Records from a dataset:
"""
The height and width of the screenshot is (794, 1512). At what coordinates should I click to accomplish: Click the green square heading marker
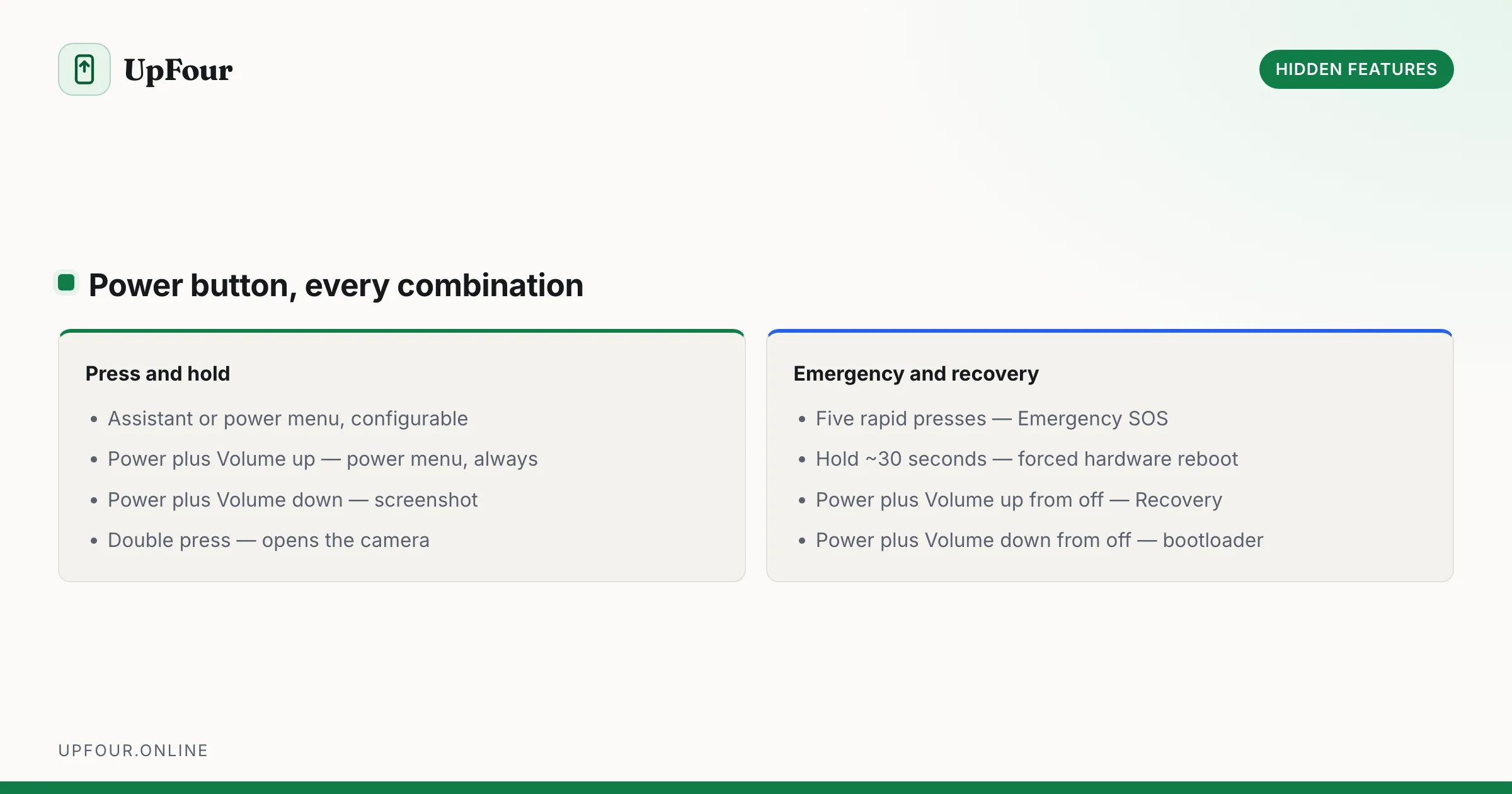66,282
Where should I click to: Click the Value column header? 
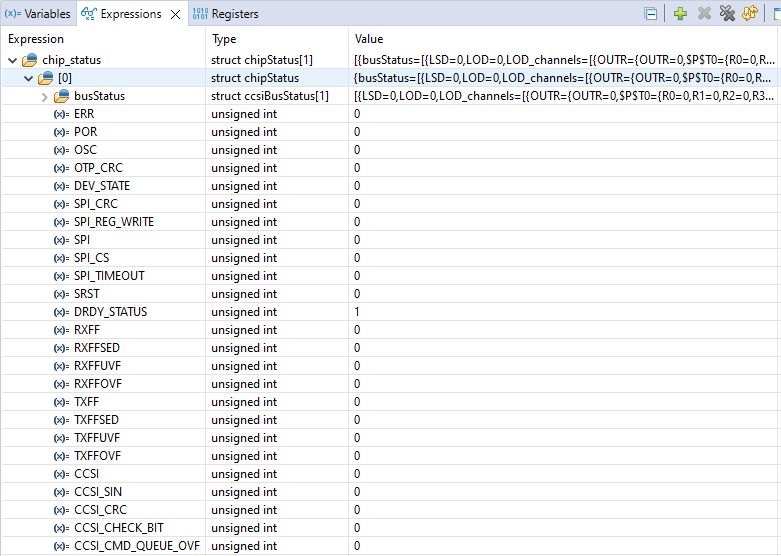[x=369, y=39]
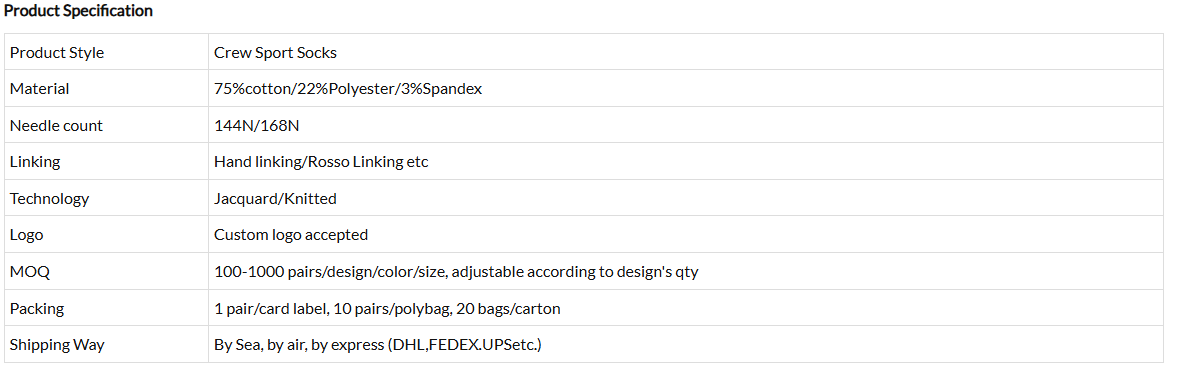Screen dimensions: 1191x369
Task: Select the Packing row label
Action: 36,309
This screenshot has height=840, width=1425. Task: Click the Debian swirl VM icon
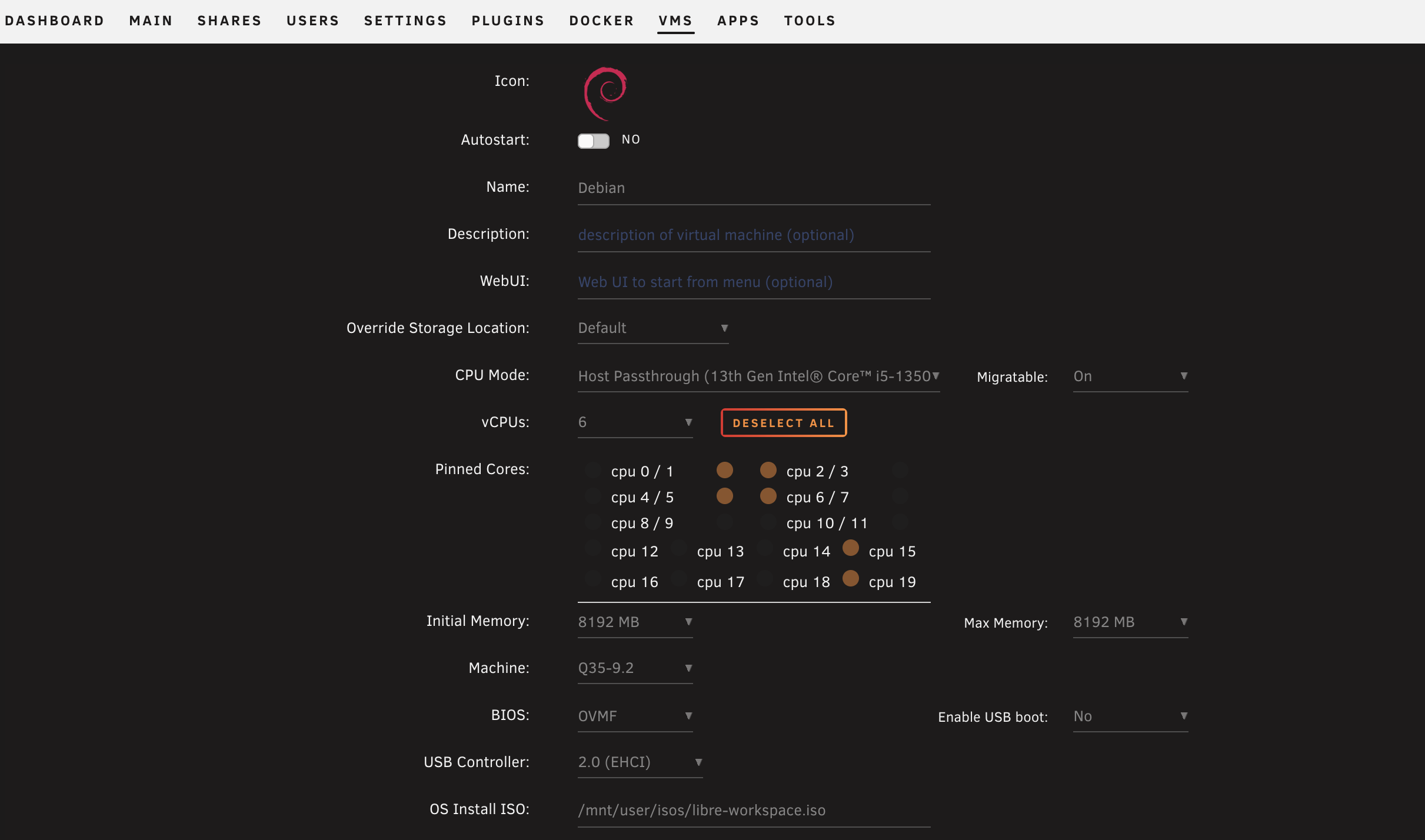point(605,93)
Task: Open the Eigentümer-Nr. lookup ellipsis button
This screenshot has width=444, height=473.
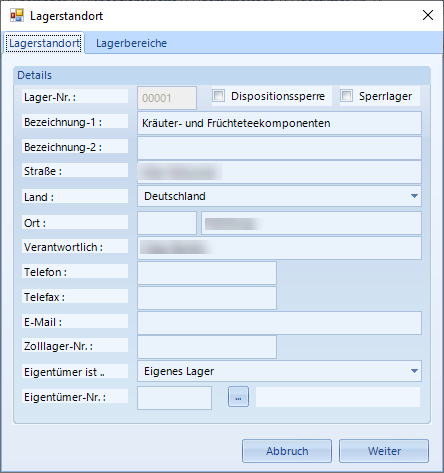Action: [238, 397]

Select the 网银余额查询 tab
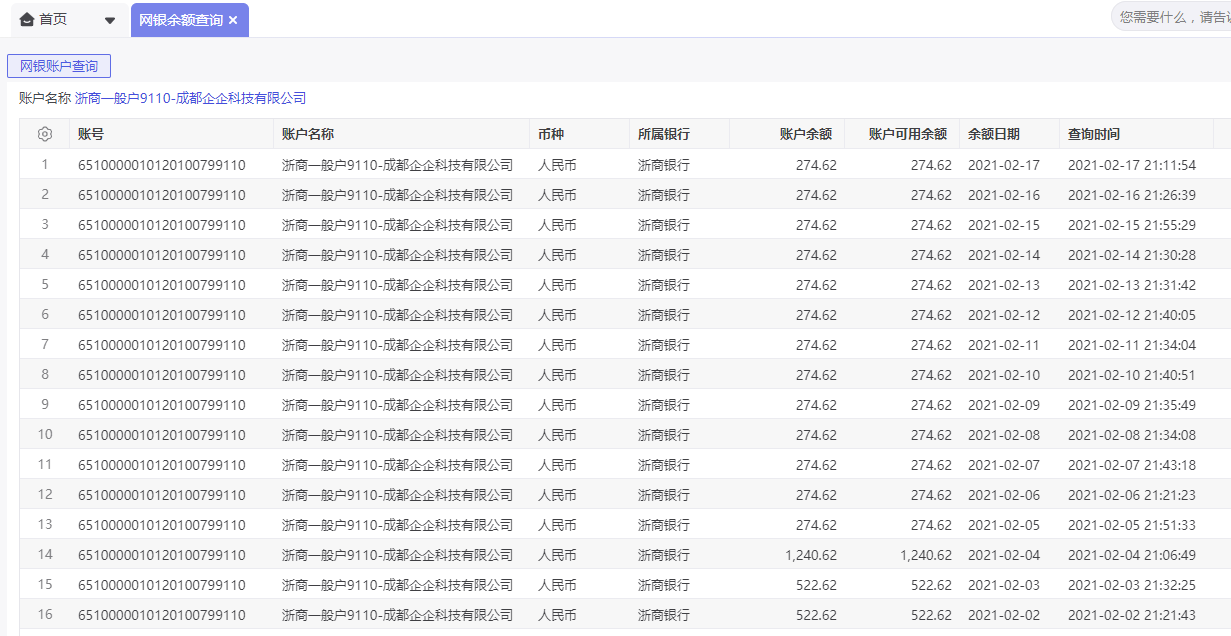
"""
Rewrite the listing above with every instance of "screenshot" replaced by "capture" and everything else kept the same. Leave the pictures out of your version.

#### [Worked solution]
The height and width of the capture is (794, 1512). At what coordinates should I click to accomplish: Click the green square heading marker
66,282
Where should I click to: Click the Value column header? 
[x=369, y=39]
Screen dimensions: 1191x369
Task: Select the Packing row label
Action: 36,309
This capture has height=840, width=1425. Task: Click the Debian swirl VM icon
point(605,93)
Task: Open the Eigentümer-Nr. lookup ellipsis button
This capture has width=444, height=473.
Action: [238, 397]

Select the 网银余额查询 tab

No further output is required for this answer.